━━ Data shown
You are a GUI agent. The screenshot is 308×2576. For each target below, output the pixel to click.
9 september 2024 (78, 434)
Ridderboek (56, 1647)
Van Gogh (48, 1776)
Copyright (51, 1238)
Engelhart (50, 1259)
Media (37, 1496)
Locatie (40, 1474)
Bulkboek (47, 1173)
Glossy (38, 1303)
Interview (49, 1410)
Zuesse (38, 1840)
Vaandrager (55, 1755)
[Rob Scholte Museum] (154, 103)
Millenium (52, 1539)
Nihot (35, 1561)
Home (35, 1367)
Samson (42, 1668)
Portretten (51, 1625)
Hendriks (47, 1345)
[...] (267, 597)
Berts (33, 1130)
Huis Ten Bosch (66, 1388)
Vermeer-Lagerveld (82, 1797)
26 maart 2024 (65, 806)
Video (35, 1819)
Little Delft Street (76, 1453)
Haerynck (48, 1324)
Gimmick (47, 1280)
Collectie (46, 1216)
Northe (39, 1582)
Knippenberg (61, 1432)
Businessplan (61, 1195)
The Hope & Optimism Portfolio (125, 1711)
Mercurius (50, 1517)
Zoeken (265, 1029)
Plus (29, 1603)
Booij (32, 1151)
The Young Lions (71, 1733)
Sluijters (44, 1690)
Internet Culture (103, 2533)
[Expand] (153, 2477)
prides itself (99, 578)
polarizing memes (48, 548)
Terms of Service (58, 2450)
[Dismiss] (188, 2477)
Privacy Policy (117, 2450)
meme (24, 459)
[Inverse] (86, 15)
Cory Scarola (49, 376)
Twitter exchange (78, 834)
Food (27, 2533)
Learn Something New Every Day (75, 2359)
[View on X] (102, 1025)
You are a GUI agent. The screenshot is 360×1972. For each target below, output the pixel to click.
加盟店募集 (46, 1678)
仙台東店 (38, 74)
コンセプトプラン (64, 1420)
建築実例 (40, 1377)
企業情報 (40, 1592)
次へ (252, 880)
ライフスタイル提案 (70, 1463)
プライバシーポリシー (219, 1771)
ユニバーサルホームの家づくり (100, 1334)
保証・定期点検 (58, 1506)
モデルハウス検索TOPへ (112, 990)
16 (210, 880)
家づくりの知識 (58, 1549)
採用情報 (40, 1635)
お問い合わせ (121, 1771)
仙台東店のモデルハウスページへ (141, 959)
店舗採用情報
━━━━
What you need to do
Exactly as they stand above, repeat all the records.

Written response
You are a GUI agent. The screenshot is 308×2576. For each target below, output the pixel to click.
9 september 2024 (78, 434)
Ridderboek (56, 1647)
Van Gogh (48, 1776)
Copyright (51, 1238)
Engelhart (50, 1259)
Media (37, 1496)
Locatie (40, 1474)
Bulkboek (47, 1173)
Glossy (38, 1303)
Interview (49, 1410)
Zuesse (38, 1840)
Vaandrager (55, 1755)
[Rob Scholte Museum] (154, 103)
Millenium (52, 1539)
Nihot (35, 1561)
Home (35, 1367)
Samson (42, 1668)
Portretten (51, 1625)
Hendriks (47, 1345)
[...] (267, 597)
Berts (33, 1130)
Huis Ten Bosch (66, 1388)
Vermeer-Lagerveld (82, 1797)
26 maart 2024 (65, 806)
Video (35, 1819)
Little Delft Street (76, 1453)
Haerynck (48, 1324)
Gimmick (47, 1280)
Collectie (46, 1216)
Northe (39, 1582)
Knippenberg (61, 1432)
Businessplan (61, 1195)
The Hope & Optimism Portfolio (125, 1711)
Mercurius (50, 1517)
Zoeken (265, 1029)
Plus (29, 1603)
Booij (32, 1151)
The Young Lions (71, 1733)
Sluijters (44, 1690)
Internet Culture (103, 2533)
[Expand] (153, 2477)
prides itself (99, 578)
polarizing memes (48, 548)
Terms of Service (58, 2450)
[Dismiss] (188, 2477)
Privacy Policy (117, 2450)
meme (24, 459)
[Inverse] (86, 15)
Cory Scarola (49, 376)
Twitter exchange (78, 834)
Food (27, 2533)
Learn Something New Every Day (75, 2359)
[View on X] (102, 1025)
You are a GUI agent. The screenshot is 360×1972. For each target below, output the pixel to click.
加盟店募集 (46, 1678)
仙台東店 (38, 74)
コンセプトプラン (64, 1420)
建築実例 (40, 1377)
企業情報 (40, 1592)
次へ (252, 880)
ライフスタイル提案 (70, 1463)
プライバシーポリシー (219, 1771)
ユニバーサルホームの家づくり (100, 1334)
保証・定期点検 (58, 1506)
モデルハウス検索TOPへ (112, 990)
16 (210, 880)
家づくりの知識 (58, 1549)
採用情報 (40, 1635)
お問い合わせ (121, 1771)
仙台東店のモデルハウスページへ (141, 959)
店舗採用情報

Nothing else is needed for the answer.